> [TASK OBJECTIVE]
Collect each line of the records containing the string "pencil".

> [RECORDS TO PROCESS]
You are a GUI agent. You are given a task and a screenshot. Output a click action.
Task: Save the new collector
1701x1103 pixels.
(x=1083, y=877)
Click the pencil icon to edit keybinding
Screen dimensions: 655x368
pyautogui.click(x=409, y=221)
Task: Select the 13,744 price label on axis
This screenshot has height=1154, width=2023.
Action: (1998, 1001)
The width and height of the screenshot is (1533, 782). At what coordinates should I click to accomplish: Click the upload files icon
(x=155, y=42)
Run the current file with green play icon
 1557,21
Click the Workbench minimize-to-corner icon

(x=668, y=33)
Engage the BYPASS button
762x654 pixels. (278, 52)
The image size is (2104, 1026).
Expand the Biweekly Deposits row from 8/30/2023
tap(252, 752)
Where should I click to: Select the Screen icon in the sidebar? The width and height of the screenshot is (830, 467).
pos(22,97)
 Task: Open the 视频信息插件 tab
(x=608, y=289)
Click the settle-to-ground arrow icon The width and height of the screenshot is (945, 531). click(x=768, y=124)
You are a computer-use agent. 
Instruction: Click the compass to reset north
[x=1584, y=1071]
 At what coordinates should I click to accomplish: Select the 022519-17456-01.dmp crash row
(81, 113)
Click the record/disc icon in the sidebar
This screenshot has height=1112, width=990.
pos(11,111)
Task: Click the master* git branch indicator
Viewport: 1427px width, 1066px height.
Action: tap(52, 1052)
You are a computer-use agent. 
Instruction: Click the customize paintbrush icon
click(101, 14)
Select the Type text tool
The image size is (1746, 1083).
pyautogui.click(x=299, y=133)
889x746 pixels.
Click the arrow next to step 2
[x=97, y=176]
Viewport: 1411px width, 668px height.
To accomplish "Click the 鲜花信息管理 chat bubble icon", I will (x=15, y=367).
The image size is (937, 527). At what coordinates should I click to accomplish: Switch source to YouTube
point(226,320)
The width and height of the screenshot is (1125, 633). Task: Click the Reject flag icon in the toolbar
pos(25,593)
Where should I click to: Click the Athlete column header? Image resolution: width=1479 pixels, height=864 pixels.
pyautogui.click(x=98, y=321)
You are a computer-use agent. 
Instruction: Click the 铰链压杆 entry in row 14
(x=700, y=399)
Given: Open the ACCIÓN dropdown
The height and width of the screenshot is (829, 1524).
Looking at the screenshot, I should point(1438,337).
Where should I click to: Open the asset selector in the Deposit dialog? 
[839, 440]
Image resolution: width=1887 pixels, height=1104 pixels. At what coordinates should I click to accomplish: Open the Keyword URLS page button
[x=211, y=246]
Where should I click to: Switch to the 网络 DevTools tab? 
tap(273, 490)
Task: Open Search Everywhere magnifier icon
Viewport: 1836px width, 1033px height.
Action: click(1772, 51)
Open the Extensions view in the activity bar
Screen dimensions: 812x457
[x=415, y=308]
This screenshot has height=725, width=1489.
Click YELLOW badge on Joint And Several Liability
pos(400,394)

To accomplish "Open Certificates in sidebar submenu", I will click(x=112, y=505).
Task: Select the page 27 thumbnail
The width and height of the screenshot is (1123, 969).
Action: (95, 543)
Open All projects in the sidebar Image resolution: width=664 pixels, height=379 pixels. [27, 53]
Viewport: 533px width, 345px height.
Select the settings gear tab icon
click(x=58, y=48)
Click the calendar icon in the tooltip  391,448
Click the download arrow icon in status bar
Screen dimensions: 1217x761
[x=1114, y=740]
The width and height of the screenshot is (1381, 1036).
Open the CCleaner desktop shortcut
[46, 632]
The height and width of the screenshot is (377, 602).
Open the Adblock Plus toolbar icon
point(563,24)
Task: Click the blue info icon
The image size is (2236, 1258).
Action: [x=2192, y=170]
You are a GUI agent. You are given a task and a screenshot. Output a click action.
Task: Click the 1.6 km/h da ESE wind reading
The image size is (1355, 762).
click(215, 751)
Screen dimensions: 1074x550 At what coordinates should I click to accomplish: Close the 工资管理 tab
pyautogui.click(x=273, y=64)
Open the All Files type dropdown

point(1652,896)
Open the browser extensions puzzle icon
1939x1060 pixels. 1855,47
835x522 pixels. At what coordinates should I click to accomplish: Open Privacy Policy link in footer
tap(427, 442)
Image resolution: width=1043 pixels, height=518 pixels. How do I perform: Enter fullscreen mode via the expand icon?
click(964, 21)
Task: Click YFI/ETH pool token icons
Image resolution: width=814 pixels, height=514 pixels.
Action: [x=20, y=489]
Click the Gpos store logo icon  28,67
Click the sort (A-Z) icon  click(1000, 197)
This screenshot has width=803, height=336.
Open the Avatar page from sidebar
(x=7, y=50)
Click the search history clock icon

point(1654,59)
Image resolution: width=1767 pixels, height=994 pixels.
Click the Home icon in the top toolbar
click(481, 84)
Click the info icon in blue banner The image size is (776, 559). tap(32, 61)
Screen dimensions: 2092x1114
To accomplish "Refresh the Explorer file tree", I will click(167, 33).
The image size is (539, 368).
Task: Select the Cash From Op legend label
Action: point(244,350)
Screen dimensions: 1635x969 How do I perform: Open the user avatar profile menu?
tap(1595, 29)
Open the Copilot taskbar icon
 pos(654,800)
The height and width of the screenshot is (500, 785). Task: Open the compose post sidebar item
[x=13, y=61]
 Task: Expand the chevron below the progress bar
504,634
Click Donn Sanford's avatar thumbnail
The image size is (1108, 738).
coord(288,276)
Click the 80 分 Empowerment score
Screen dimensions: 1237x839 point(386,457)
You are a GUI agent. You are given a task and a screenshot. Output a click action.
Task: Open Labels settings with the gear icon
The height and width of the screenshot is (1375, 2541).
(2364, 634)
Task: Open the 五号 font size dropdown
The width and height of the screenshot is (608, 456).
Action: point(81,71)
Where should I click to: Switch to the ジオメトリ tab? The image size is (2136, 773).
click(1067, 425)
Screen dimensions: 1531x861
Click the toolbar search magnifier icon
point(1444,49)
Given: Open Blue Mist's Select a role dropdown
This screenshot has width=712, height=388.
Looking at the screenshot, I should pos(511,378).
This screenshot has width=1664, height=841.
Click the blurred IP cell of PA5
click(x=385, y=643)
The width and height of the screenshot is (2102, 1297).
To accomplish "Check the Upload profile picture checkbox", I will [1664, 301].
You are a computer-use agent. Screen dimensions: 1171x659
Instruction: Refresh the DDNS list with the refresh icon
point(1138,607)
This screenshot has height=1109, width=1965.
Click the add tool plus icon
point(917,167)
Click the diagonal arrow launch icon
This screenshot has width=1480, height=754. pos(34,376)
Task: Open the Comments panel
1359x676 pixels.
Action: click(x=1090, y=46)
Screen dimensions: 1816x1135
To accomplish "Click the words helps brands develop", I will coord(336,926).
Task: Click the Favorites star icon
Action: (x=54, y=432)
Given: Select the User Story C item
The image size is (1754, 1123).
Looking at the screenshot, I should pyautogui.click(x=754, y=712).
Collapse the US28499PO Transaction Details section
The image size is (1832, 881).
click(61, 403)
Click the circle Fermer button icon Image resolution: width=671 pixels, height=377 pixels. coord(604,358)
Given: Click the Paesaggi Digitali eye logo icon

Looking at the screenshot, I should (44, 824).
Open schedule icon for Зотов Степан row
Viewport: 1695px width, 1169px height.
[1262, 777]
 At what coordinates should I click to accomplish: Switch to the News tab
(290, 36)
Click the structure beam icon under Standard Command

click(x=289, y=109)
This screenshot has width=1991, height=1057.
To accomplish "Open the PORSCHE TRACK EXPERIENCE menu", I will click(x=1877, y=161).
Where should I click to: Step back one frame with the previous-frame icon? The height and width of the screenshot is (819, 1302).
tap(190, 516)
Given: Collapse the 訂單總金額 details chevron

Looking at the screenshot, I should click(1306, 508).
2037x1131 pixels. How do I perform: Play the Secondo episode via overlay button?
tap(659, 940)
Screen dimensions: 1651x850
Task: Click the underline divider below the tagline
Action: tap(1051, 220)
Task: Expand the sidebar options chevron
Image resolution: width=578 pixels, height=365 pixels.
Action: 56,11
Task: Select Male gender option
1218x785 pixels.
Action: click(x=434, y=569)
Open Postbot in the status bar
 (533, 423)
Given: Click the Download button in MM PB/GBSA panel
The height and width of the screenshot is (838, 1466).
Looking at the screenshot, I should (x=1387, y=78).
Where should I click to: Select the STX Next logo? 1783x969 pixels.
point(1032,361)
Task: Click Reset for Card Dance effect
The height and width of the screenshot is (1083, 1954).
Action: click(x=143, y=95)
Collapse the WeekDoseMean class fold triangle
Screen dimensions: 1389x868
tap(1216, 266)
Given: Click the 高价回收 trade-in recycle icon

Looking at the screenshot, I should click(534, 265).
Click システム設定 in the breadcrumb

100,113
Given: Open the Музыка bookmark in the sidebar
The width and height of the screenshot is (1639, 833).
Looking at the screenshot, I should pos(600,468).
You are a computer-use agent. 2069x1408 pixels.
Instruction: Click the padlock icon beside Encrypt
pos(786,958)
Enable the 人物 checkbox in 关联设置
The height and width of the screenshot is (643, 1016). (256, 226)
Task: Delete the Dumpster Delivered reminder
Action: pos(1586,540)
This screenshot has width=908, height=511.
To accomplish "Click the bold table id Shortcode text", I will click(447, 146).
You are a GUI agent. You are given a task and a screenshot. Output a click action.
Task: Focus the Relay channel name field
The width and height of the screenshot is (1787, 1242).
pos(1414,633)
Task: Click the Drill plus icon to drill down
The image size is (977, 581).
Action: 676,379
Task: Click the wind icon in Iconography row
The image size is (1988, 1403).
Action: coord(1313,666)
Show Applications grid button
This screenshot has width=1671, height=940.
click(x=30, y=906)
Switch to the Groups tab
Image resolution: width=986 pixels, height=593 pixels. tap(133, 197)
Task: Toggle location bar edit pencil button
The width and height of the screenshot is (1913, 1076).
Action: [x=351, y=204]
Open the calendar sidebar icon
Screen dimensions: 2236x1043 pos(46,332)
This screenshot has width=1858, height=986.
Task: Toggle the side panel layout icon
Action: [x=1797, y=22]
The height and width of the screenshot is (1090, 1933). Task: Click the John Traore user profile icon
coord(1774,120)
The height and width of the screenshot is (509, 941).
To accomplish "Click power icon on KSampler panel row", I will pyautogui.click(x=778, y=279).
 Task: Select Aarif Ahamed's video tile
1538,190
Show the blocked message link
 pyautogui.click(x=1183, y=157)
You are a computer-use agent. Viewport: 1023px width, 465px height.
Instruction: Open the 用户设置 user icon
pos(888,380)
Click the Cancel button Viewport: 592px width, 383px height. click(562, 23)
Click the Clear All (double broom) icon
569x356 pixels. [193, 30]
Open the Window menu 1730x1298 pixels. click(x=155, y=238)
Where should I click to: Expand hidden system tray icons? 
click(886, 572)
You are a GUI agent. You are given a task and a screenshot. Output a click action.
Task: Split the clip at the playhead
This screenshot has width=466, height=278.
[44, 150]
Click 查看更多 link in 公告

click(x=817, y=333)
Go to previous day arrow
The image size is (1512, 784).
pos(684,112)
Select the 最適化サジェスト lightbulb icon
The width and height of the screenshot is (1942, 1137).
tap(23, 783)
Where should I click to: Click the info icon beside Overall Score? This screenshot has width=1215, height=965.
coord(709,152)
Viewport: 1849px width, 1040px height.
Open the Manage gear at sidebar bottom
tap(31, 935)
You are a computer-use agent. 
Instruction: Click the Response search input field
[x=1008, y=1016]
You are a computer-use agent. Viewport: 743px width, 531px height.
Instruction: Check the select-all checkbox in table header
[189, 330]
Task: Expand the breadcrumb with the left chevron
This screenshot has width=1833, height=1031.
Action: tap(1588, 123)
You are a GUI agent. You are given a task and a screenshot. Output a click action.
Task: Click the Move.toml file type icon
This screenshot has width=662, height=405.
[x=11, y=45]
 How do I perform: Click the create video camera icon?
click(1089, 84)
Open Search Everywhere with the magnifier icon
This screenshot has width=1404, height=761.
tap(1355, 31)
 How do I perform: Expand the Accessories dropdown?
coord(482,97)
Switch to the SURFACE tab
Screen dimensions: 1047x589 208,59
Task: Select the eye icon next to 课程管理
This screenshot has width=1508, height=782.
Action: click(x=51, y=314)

> [WRITTEN SOLUTION]
Click the pencil icon to edit keybinding
Task: Toggle location bar edit pencil button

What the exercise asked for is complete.